# Study: Hugging Your Dog Stresses Him Out



## PetGuide.com

​




> I’ll be the first to admit that I hug my dog – not frequently (I’m not much of a hugger in general) – but enough to be troubled by the news that hugging your dog actually stresses him out. According to a recent report, hugging your dog may cause your his stress level to increase, and even though you might feel better, your dog certainly doesn’t.
> 
> The idea of hugging your dog is widespread, with books such as 'Smooch Your Pooch' gracing many a bookshelf. The book talks about how kids should hug and kiss their dog anytime they please. The book was so popular, while being so incorrect, that the American Veterinary Society of Animal Behavior (AVSAB) released a statement explaining that they strongly advise parents to avoid purchasing the book, as the information it contained could cause children to be bitten by dogs.


Read more about Hugging Your Dog Stresses Him Out at PetGuide.com.


----------



## Shamrockmommy

I agree it totally stresses the majority of dogs! 

Except Jack. He loves to hug me and asks for them several times a day. <3


----------



## Dechi

It's true, but not all dogs dislike being hugged. Hugging is more for the human than the dog. We all do it, it feels so good ! I think dogs tolerate it for most of them. I wouldn't stop doing it if it's moderate, unless the dog clearly is very uncomfortable.


----------



## jcris

I had no idea!
Hugging is not something I do much either but certainly once in awhile. I think it helps me more than my spoo's. Is giving them a gentle kiss taboo as well?
Dang,
I better check out that link!
Regards,
Jcris


----------



## seminolewind

I spend a lot of money and time having pets. If hugging and kissing them stresses them a bit, well, nothing in life is free.

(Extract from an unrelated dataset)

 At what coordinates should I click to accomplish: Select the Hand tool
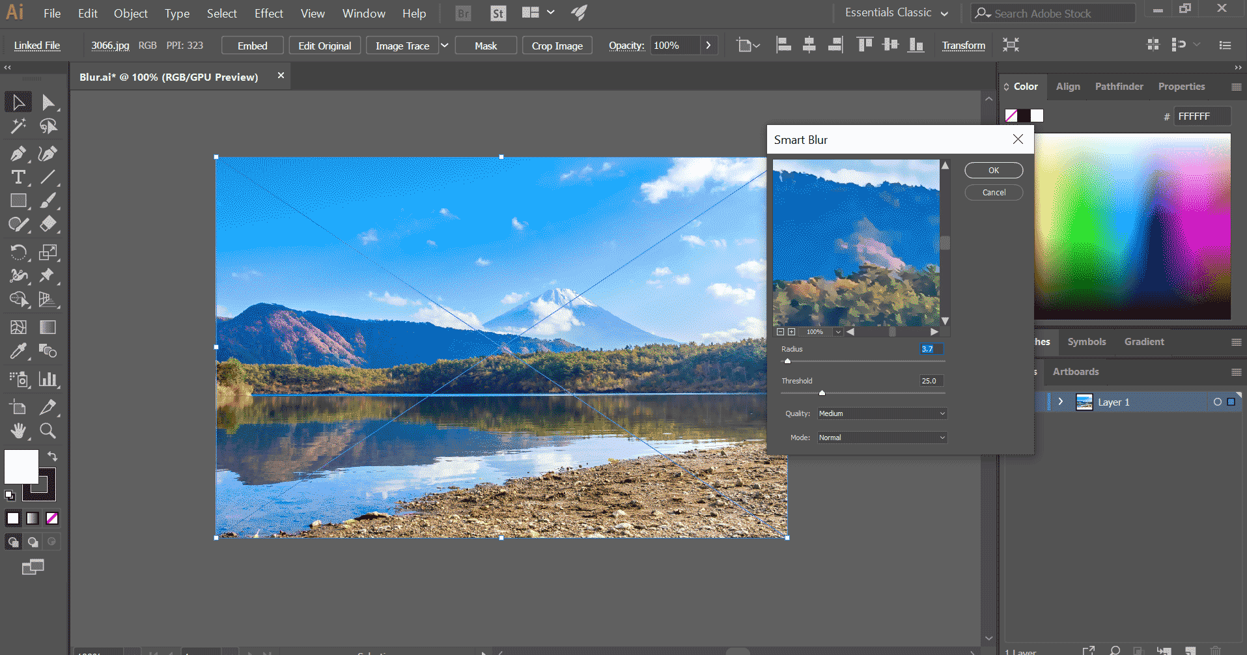18,430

But above all, I would hope that any good parent would teach their children about appropriate behavior with animals. And hopefully a parent would have the intelligence to know whether or not their child and dog are not a good match.


----------



## glorybeecosta

My girls love to be hugged, they they will take their paws bury their head in my chest wanting more. I do believe that kids can stress dogs out by grabbing and hanging on to them. I always say Mommy needs lovin, and they come running


----------



## TrixieTreasure

I would always give light hugs to my dogs now and then, and they never seem to mind it. But as for big huge hugs, Or doing it constantly, I can understand why it could be stressful for them. Heck, I don't even like big huge hugs from anyone!


----------



## mullyman

Opie doesn't seem stressed out by me hugging him. I would imagine if it was a point of stress then he wouldn't climb me like a tree every time I sit down. I mean, we can teach them to sit, lay down, fetch, and all other sorts of things. One would assume that they would learn on their own that if they get up close to us that we are going to hug and kiss on them.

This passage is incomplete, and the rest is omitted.